**Word and element location data:**
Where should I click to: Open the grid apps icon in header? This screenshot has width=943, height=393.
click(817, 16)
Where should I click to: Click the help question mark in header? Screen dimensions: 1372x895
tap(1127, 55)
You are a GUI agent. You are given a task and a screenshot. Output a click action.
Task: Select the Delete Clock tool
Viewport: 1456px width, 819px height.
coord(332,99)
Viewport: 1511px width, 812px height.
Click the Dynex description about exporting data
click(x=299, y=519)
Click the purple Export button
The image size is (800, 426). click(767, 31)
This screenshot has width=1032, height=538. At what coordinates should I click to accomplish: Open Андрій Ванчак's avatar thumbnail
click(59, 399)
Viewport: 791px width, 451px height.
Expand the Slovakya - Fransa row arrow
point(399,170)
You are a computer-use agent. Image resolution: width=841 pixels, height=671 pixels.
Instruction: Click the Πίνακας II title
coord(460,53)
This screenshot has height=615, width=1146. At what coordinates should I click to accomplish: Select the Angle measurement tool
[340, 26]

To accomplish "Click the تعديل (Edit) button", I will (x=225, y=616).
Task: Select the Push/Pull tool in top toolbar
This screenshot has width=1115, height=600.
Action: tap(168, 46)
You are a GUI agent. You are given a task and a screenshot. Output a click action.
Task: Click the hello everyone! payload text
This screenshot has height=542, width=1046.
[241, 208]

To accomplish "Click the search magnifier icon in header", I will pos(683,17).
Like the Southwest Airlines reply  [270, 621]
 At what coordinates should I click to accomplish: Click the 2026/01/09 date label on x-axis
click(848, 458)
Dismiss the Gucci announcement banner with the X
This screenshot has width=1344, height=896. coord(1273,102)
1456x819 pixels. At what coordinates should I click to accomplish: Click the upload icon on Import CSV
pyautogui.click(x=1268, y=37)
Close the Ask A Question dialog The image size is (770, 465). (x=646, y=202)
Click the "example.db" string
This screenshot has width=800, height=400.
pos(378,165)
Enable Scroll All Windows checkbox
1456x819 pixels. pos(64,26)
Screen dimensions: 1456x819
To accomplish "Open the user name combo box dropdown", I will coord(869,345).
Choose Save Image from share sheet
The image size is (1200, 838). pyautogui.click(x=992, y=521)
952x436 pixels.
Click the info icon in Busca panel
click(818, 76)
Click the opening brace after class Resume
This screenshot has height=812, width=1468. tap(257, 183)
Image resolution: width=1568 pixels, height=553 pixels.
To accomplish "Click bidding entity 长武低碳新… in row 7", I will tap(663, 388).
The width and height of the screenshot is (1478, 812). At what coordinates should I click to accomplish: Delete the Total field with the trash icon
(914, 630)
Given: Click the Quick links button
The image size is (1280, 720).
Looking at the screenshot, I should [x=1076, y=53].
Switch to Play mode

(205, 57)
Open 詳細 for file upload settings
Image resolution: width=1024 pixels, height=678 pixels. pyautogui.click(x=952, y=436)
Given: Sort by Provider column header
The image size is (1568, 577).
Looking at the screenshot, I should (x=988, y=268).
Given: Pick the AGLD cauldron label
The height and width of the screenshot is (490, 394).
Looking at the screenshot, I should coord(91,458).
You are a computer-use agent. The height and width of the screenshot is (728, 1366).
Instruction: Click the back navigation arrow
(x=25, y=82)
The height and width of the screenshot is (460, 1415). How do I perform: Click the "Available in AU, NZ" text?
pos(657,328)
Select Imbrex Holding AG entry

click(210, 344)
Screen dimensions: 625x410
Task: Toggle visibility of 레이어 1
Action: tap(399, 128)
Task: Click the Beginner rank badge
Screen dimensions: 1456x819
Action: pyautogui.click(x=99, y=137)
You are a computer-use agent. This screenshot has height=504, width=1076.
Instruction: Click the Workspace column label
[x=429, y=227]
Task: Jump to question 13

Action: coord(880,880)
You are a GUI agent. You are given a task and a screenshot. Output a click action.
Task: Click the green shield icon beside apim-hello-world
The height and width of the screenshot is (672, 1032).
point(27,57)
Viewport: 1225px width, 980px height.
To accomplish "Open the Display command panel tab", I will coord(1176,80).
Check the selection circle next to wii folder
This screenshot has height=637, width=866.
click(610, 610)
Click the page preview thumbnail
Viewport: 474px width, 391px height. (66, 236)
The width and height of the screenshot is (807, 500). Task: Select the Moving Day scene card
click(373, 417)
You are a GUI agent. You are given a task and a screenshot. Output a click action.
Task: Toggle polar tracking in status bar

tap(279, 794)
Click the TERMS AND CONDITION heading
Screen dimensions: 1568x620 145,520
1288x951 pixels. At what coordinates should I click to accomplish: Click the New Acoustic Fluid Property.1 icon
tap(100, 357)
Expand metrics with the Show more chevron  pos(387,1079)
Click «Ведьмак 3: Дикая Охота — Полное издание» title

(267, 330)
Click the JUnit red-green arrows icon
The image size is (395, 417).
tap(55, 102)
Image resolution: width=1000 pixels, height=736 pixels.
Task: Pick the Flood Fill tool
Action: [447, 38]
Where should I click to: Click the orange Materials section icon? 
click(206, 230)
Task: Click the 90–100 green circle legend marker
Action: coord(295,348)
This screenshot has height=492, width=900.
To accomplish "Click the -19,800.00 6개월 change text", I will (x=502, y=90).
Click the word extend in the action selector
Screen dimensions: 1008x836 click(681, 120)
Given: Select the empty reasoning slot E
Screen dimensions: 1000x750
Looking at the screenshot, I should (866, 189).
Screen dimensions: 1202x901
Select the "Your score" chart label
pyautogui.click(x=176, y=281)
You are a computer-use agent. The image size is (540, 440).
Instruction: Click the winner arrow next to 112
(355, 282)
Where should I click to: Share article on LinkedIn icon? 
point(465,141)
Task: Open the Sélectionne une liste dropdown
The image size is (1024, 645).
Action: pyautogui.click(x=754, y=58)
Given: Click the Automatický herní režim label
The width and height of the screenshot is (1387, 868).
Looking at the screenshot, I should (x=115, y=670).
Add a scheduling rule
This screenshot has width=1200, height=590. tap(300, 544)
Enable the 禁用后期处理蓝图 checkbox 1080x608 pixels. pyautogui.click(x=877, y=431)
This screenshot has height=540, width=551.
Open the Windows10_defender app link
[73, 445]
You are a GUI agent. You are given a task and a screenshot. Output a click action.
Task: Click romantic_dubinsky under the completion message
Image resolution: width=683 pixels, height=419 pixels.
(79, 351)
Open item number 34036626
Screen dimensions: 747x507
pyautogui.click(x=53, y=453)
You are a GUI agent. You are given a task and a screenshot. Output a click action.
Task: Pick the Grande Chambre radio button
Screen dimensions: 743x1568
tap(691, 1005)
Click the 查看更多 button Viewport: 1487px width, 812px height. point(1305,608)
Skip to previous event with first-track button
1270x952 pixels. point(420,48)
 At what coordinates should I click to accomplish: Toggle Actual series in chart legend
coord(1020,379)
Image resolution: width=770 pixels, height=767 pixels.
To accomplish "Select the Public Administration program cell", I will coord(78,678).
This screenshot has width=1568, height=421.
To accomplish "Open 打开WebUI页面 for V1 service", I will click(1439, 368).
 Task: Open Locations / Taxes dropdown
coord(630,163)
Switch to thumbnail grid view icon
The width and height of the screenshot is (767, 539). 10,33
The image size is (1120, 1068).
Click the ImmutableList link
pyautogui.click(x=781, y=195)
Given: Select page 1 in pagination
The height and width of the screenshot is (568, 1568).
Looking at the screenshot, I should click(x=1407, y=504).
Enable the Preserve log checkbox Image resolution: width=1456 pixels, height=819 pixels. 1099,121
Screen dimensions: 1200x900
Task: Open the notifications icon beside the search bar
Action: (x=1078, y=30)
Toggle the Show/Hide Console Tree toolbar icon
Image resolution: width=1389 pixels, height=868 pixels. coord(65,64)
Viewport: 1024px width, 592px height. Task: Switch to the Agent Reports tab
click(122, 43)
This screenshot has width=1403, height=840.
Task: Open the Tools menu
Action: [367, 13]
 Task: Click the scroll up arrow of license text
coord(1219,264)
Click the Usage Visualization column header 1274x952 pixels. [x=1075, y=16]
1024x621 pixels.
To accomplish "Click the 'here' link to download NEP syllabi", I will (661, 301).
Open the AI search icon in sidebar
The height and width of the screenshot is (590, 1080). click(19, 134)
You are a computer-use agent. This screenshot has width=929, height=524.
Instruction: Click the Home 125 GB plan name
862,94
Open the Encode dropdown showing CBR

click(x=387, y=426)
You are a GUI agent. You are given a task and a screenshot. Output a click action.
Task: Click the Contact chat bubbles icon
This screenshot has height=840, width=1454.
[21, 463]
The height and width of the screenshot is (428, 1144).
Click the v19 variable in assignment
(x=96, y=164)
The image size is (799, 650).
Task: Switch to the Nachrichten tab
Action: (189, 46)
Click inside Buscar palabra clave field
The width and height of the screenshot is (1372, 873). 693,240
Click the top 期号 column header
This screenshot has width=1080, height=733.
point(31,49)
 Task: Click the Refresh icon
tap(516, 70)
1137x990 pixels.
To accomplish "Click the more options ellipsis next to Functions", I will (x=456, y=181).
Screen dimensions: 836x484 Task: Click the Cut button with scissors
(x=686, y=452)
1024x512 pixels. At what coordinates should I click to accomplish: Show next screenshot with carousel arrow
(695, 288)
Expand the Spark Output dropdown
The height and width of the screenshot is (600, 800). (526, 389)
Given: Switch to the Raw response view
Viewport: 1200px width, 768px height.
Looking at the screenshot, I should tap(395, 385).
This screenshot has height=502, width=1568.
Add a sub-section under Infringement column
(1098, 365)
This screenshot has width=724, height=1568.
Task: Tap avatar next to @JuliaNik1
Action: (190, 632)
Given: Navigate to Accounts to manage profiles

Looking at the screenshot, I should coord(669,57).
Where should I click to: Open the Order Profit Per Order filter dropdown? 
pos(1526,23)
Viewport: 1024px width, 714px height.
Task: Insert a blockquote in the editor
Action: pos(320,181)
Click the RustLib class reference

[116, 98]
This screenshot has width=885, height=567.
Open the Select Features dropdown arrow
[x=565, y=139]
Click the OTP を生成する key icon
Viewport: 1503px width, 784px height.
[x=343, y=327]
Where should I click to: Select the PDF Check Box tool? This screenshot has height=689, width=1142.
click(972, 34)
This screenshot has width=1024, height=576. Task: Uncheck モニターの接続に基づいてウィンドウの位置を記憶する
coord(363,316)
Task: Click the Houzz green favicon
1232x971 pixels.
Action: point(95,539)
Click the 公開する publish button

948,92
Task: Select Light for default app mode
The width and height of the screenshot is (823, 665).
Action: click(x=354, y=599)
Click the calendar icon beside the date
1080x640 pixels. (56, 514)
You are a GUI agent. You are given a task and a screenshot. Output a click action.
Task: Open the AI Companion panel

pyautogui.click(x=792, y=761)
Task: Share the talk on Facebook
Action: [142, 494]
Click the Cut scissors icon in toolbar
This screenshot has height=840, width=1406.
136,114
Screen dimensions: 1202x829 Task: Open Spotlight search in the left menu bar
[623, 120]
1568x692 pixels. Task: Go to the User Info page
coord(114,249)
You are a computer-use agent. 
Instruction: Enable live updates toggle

**EXERCISE OBJECTIVE:**
Copy the entries above word for word, from the line with "Where should I click to: Share" to the line with "Looking at the screenshot, I should click(x=1407, y=504).", including both of those lines.

**RESPONSE TO THE EXERCISE:**
Where should I click to: Share article on LinkedIn icon? 
point(465,141)
Task: Open the Sélectionne une liste dropdown
The image size is (1024, 645).
Action: pyautogui.click(x=754, y=58)
Given: Click the Automatický herní režim label
The width and height of the screenshot is (1387, 868).
Looking at the screenshot, I should (x=115, y=670).
Add a scheduling rule
This screenshot has width=1200, height=590. tap(300, 544)
Enable the 禁用后期处理蓝图 checkbox 1080x608 pixels. pyautogui.click(x=877, y=431)
This screenshot has height=540, width=551.
Open the Windows10_defender app link
[73, 445]
You are a GUI agent. You are given a task and a screenshot. Output a click action.
Task: Click romantic_dubinsky under the completion message
Image resolution: width=683 pixels, height=419 pixels.
(79, 351)
Open item number 34036626
Screen dimensions: 747x507
pyautogui.click(x=53, y=453)
You are a GUI agent. You are given a task and a screenshot. Output a click action.
Task: Pick the Grande Chambre radio button
Screen dimensions: 743x1568
tap(691, 1005)
Click the 查看更多 button Viewport: 1487px width, 812px height. point(1305,608)
Skip to previous event with first-track button
1270x952 pixels. point(420,48)
 At what coordinates should I click to accomplish: Toggle Actual series in chart legend
coord(1020,379)
Image resolution: width=770 pixels, height=767 pixels.
To accomplish "Select the Public Administration program cell", I will coord(78,678).
This screenshot has width=1568, height=421.
To accomplish "Open 打开WebUI页面 for V1 service", I will click(1439, 368).
 Task: Open Locations / Taxes dropdown
coord(630,163)
Switch to thumbnail grid view icon
The width and height of the screenshot is (767, 539). 10,33
The image size is (1120, 1068).
Click the ImmutableList link
pyautogui.click(x=781, y=195)
Given: Select page 1 in pagination
The height and width of the screenshot is (568, 1568).
Looking at the screenshot, I should click(x=1407, y=504).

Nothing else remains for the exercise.